Sundberg: I think a tremendous strength of the AJSA has to be its activeness throughout the membership.  Our family has always enjoyed the educational contests because it builds lifelong skills beyond our time as AJSA members.  For example, the quizzes encourage members to not only know more about the ASA and their genetics, but also about the beef industry as a whole.  Then there’s the livestock judging contest which encourages AJSA members to learn about the evaluation of livestock. The public speaking contest not only allows an AJSA member to gain knowledge of the topic they are speaking on, but builds communication skills that are helpful no matter what career field one hopes to be in. Finally, my favorite is sales talk; this contest helps members not only better understand the strengths of an animal and how to read a registration paper, but also how to connect with a breeder and portray how a specific animal will work for a program.
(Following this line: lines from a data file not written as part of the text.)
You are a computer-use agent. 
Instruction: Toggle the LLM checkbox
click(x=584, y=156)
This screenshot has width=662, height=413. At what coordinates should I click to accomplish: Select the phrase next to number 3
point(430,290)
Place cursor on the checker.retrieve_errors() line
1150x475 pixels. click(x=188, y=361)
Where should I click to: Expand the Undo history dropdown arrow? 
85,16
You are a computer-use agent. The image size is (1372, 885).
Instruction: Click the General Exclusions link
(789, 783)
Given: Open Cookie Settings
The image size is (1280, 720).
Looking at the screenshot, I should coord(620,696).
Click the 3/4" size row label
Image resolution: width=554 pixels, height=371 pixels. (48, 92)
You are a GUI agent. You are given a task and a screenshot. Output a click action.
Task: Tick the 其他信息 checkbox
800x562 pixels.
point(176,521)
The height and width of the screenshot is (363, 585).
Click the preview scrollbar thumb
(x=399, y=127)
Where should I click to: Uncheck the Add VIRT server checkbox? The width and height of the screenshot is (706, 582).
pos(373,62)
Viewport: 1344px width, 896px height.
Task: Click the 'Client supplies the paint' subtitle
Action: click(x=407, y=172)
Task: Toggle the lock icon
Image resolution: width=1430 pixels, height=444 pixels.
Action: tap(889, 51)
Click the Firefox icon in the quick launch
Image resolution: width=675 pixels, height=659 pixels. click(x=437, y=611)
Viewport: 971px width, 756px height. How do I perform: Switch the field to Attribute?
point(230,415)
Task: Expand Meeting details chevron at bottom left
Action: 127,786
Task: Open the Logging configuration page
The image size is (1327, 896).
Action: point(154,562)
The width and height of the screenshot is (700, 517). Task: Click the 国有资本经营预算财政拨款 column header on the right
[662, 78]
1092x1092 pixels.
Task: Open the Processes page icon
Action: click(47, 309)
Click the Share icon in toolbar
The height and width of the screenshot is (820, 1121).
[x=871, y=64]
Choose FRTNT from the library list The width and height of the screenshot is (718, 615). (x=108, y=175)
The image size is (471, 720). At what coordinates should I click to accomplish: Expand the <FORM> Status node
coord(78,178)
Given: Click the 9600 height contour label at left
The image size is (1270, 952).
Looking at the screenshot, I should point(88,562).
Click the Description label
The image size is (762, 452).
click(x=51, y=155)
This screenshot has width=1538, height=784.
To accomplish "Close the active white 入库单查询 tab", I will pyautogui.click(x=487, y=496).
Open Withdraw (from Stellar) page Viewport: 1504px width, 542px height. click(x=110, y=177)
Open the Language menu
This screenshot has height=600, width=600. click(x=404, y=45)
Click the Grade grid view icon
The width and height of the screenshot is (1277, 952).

Although these are said to be required contests, I have found them to be more of another competitive aspect to our Classics as I look forward to competing in them.

Troendle: What advice would you offer to juniors who are reluctant, for whatever reason, to become involved in AJSA programs? 

Sundberg: The simple answer would be: “don’t be,” but that’s easier said than done.  Instead, ease yourself into it and set goals that are achievable each year.  First, be involved in the mixer events where you get to meet other AJSA members.  These are the opportunities that I found the most beneficial for meeting new friends I could hang out with all week and talk about contests with.  Also, network in the barn, just meeting new members in the barn not only allows for more fun activities like corn hole or cards, but these are also great people to study with for contests.  The more prepared you are for a contest, the more enjoyable the contest becomes.  The contests may seem overwhelming at first, but by setting goals and preparing to achieve them with friends and family, the results at the end of the week become even more meaningful.  These goals don’t have to be to win, but instead maybe its to place in the top 10 or 20 in your favorite contest the first year and to build from there.

It is an accomplishment in itself to compete in the educational contests for the knowledge that is gained within them.  Take time to enjoy these contests and make the most of them, that’s what they are for.  Also, the AJSA Board of Trustees is there to help with anything you need; if you ever have any questions about anything, please don’t be shy to talk to one of us, we will help you the best we can.  We all have a passion and love for the Simmental breed because these events were always enjoyable to us and we would want to share the same experience across all junior members.